Extract to read
Deputy Chief Gabe Driscoll wants to know and pushes the precinct to investigate. Driscoll is perilously close to stepping on the toes of other police officers. He is the head of Internal Affairs and has no right to be involving himself in the investigation of a declared suicide which might be a murder.

But it doesn't matter to Driscoll: Father Redmond, you see, was a friend of his since high school. He enlists the help of Andrew Troy, a Pulitzer-prize winning journalist and also a friend since high school of Driscoll and the late Father Redmond, to investigate the death.

Thus begins the unraveling of seven lives. It is an absorbing and sad tale beginning with these four young men and their achievements as a swim team and the quarter-century after. I have rarely read anything so sad. These men are all ordinary, though each of them was brave in their own ways. Driscdll has risen through the New York Police Department to two-star rank as an honest cop who solved homicides. Troy is a globe-hopping journalist who has won a sterling reputation for the honesty of his writing. Earl Finley, another member of the quartet, strives diligently as a prosecutor to seek truth in the criminal courts of a city overrun by crime. And Frank Redmond becomes a priest who serves with the military in VietNam, spends years in Africa tending to the poorest of the poor and comes home to serve the poor again in Harlem.

(Items from a dataset)
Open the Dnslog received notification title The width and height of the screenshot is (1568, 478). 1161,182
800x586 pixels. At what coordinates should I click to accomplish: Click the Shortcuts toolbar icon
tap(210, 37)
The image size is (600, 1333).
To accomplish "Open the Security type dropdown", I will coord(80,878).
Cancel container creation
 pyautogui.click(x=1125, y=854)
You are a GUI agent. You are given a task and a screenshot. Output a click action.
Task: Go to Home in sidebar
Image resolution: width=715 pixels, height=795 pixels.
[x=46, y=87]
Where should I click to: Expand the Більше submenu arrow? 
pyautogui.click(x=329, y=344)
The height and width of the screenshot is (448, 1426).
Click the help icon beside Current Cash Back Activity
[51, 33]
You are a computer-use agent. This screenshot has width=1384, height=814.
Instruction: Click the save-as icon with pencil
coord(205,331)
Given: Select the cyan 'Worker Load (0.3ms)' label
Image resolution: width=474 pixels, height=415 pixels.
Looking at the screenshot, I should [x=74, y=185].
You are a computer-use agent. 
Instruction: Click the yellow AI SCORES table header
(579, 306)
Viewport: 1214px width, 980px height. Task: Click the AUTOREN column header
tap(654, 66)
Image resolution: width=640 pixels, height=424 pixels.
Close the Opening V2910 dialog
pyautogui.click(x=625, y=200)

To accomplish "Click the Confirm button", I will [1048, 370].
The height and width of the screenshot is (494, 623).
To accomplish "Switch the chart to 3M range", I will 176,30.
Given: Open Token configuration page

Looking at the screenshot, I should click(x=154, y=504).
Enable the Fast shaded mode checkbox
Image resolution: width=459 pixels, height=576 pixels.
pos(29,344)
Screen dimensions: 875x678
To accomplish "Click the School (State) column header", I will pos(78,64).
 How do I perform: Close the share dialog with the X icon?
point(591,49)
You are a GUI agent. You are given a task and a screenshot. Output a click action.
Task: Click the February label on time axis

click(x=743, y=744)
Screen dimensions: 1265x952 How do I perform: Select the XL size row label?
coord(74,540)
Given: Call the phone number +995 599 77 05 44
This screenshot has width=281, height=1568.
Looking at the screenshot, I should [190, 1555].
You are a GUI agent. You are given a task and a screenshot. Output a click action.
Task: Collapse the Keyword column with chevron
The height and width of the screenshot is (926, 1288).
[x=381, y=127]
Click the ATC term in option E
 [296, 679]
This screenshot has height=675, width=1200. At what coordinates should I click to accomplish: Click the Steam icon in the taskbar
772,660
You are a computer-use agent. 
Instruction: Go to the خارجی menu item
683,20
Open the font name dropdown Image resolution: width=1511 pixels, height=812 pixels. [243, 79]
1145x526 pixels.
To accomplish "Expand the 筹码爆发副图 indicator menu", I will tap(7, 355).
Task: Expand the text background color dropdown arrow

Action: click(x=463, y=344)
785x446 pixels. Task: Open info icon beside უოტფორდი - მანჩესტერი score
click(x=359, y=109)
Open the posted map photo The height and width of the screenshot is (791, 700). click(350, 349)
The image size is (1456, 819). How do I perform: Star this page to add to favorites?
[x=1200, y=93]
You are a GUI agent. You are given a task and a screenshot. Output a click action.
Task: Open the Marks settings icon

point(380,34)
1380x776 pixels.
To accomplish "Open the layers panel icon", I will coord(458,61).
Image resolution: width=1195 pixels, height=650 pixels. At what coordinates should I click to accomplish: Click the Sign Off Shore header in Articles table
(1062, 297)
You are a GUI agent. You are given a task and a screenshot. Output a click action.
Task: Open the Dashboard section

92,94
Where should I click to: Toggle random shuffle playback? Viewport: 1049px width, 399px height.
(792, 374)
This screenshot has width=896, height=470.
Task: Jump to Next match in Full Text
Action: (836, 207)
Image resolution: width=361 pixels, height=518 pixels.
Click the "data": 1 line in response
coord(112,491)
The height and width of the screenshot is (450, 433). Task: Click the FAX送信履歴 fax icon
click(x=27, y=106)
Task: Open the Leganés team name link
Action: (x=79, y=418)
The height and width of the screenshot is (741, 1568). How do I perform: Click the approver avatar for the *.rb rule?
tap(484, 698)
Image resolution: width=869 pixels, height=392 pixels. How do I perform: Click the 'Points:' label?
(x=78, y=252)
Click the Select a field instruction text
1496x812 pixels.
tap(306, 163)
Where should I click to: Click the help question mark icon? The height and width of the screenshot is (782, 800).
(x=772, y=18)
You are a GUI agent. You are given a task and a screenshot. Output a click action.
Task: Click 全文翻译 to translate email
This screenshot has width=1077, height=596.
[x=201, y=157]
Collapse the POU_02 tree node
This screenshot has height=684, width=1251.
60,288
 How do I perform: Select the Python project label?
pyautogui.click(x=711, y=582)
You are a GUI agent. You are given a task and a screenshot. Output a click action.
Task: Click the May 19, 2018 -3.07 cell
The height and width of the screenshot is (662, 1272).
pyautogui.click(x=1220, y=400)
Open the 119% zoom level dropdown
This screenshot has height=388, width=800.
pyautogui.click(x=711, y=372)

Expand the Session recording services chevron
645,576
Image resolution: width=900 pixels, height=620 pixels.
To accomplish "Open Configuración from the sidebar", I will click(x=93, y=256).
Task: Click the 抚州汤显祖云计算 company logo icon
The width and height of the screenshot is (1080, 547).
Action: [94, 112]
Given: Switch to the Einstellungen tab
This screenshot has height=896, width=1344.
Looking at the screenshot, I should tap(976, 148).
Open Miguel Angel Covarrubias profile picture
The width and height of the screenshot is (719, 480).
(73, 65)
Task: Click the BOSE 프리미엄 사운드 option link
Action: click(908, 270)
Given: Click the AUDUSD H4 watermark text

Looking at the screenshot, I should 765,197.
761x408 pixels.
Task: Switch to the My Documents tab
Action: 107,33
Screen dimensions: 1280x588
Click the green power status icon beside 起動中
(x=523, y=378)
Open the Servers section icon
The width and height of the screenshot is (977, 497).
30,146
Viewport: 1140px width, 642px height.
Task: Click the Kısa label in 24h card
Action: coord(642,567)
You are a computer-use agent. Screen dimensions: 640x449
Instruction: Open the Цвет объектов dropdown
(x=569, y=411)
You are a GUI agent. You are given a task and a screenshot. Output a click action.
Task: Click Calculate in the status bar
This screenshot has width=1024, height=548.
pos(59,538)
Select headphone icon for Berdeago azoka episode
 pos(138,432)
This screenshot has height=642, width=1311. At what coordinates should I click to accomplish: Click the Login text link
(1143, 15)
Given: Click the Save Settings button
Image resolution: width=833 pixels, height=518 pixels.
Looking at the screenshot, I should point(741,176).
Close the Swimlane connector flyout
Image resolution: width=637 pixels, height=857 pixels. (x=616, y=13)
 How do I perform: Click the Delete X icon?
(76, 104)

Exercise task A
Please copy the records word for word, from the line with "Task: Click the 抚州汤显祖云计算 company logo icon" up to and including the line with "Looking at the screenshot, I should point(741,176).".
Exercise task B
Continue the book review about the four former swim teammates, starting after its final sentence.

Expected answer A
Task: Click the 抚州汤显祖云计算 company logo icon
The width and height of the screenshot is (1080, 547).
Action: [94, 112]
Given: Switch to the Einstellungen tab
This screenshot has height=896, width=1344.
Looking at the screenshot, I should tap(976, 148).
Open Miguel Angel Covarrubias profile picture
The width and height of the screenshot is (719, 480).
(73, 65)
Task: Click the BOSE 프리미엄 사운드 option link
Action: click(908, 270)
Given: Click the AUDUSD H4 watermark text

Looking at the screenshot, I should 765,197.
761x408 pixels.
Task: Switch to the My Documents tab
Action: 107,33
Screen dimensions: 1280x588
Click the green power status icon beside 起動中
(x=523, y=378)
Open the Servers section icon
The width and height of the screenshot is (977, 497).
30,146
Viewport: 1140px width, 642px height.
Task: Click the Kısa label in 24h card
Action: coord(642,567)
You are a computer-use agent. Screen dimensions: 640x449
Instruction: Open the Цвет объектов dropdown
(x=569, y=411)
You are a GUI agent. You are given a task and a screenshot. Output a click action.
Task: Click Calculate in the status bar
This screenshot has width=1024, height=548.
pos(59,538)
Select headphone icon for Berdeago azoka episode
 pos(138,432)
This screenshot has height=642, width=1311. At what coordinates should I click to accomplish: Click the Login text link
(1143, 15)
Given: Click the Save Settings button
Image resolution: width=833 pixels, height=518 pixels.
Looking at the screenshot, I should point(741,176).

Expected answer B
Redmond is dead: a priest dead perhaps by his own hand - or possibly by the hand of one of the bad people he has kept from preying on his flock.

Driscoll and Troy search for the truth. Intrinsic to the story is the Roman Catholic Church and a woman, the teenage love of the late Father Redmond.

There are no Wagnerian heroics in this novel, but heroic acts abound just in the daily lives of the main characters. Daley has created characters unique and powerful in their ordinariness. We all know people like those Daley writes abou, for they are to one degeee or another ourselves.

This is not a happy book. The calvary do not come riding over the hill in the nick of time. Rather the investigation of Driscoll and Troy exposes a love story and in that love story is tragedy.

I highly recommend "The Enemy Of God." But save it for a day you feel able to cope with the sadness of life.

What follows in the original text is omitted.